Segment Start: Supplied information

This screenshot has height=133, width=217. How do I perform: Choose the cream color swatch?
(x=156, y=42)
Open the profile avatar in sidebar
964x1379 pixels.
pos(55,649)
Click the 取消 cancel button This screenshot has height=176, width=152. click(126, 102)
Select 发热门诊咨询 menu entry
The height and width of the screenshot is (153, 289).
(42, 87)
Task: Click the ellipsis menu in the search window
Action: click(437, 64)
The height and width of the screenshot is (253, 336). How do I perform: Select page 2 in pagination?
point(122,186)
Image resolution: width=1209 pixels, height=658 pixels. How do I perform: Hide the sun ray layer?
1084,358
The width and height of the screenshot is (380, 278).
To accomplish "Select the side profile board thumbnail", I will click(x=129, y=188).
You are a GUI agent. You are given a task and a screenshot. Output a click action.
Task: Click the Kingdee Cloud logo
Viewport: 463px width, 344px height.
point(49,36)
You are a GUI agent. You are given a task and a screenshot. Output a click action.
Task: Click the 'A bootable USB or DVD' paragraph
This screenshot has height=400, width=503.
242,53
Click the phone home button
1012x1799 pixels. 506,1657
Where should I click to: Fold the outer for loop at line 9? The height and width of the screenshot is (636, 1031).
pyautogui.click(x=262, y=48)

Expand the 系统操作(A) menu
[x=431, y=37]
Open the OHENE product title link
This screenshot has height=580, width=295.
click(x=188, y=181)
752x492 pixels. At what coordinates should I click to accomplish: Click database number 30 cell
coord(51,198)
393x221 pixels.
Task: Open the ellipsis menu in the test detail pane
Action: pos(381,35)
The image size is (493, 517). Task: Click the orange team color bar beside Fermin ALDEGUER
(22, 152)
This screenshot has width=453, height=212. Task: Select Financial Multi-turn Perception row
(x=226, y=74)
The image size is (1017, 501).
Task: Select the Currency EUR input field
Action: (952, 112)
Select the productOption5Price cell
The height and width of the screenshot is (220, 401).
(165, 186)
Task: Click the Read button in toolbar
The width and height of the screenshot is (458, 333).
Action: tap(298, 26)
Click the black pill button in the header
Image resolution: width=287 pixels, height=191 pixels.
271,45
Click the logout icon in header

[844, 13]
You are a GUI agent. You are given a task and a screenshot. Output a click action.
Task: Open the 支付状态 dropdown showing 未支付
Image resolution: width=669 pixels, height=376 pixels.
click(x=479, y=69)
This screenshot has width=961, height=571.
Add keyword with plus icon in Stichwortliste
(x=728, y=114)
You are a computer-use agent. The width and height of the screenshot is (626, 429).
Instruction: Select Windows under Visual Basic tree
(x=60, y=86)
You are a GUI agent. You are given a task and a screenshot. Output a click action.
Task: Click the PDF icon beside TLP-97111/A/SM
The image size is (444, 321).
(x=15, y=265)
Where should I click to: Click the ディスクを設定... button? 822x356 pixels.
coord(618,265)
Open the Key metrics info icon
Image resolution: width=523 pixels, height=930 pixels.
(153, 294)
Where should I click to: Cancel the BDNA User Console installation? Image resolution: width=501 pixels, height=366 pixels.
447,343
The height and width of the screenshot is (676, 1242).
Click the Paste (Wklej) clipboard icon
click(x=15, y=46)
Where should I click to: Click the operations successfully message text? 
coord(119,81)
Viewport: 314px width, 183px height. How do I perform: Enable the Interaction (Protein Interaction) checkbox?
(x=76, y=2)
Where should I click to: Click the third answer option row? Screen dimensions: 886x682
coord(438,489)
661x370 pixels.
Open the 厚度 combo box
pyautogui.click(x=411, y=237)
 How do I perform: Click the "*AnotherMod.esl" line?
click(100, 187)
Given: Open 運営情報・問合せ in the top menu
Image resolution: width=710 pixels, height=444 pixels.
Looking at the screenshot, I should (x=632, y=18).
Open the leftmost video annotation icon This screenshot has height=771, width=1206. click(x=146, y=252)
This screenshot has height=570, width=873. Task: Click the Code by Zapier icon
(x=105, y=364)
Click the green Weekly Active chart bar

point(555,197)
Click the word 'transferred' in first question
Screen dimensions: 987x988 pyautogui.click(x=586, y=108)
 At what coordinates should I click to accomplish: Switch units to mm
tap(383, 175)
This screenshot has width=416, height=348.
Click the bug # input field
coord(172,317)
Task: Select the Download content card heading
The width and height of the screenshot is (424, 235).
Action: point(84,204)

Segment End: Supplied information

▶ [What you will do]:
Every line above from the line with "Add keyword with plus icon in Stichwortliste" to the line with "Task: Select the Download", inclusive, must be returned exactly; no other line belongs in the reply.

▶ [Expected answer]:
Add keyword with plus icon in Stichwortliste
(x=728, y=114)
You are a computer-use agent. The width and height of the screenshot is (626, 429).
Instruction: Select Windows under Visual Basic tree
(x=60, y=86)
You are a GUI agent. You are given a task and a screenshot. Output a click action.
Task: Click the PDF icon beside TLP-97111/A/SM
The image size is (444, 321).
(x=15, y=265)
Where should I click to: Click the ディスクを設定... button? 822x356 pixels.
coord(618,265)
Open the Key metrics info icon
Image resolution: width=523 pixels, height=930 pixels.
(153, 294)
Where should I click to: Cancel the BDNA User Console installation? Image resolution: width=501 pixels, height=366 pixels.
447,343
The height and width of the screenshot is (676, 1242).
Click the Paste (Wklej) clipboard icon
click(x=15, y=46)
Where should I click to: Click the operations successfully message text? 
coord(119,81)
Viewport: 314px width, 183px height. How do I perform: Enable the Interaction (Protein Interaction) checkbox?
(x=76, y=2)
Where should I click to: Click the third answer option row? Screen dimensions: 886x682
coord(438,489)
661x370 pixels.
Open the 厚度 combo box
pyautogui.click(x=411, y=237)
 How do I perform: Click the "*AnotherMod.esl" line?
click(100, 187)
Given: Open 運営情報・問合せ in the top menu
Image resolution: width=710 pixels, height=444 pixels.
Looking at the screenshot, I should (x=632, y=18).
Open the leftmost video annotation icon This screenshot has height=771, width=1206. click(x=146, y=252)
This screenshot has height=570, width=873. Task: Click the Code by Zapier icon
(x=105, y=364)
Click the green Weekly Active chart bar

point(555,197)
Click the word 'transferred' in first question
Screen dimensions: 987x988 pyautogui.click(x=586, y=108)
 At what coordinates should I click to accomplish: Switch units to mm
tap(383, 175)
This screenshot has width=416, height=348.
Click the bug # input field
coord(172,317)
Task: Select the Download content card heading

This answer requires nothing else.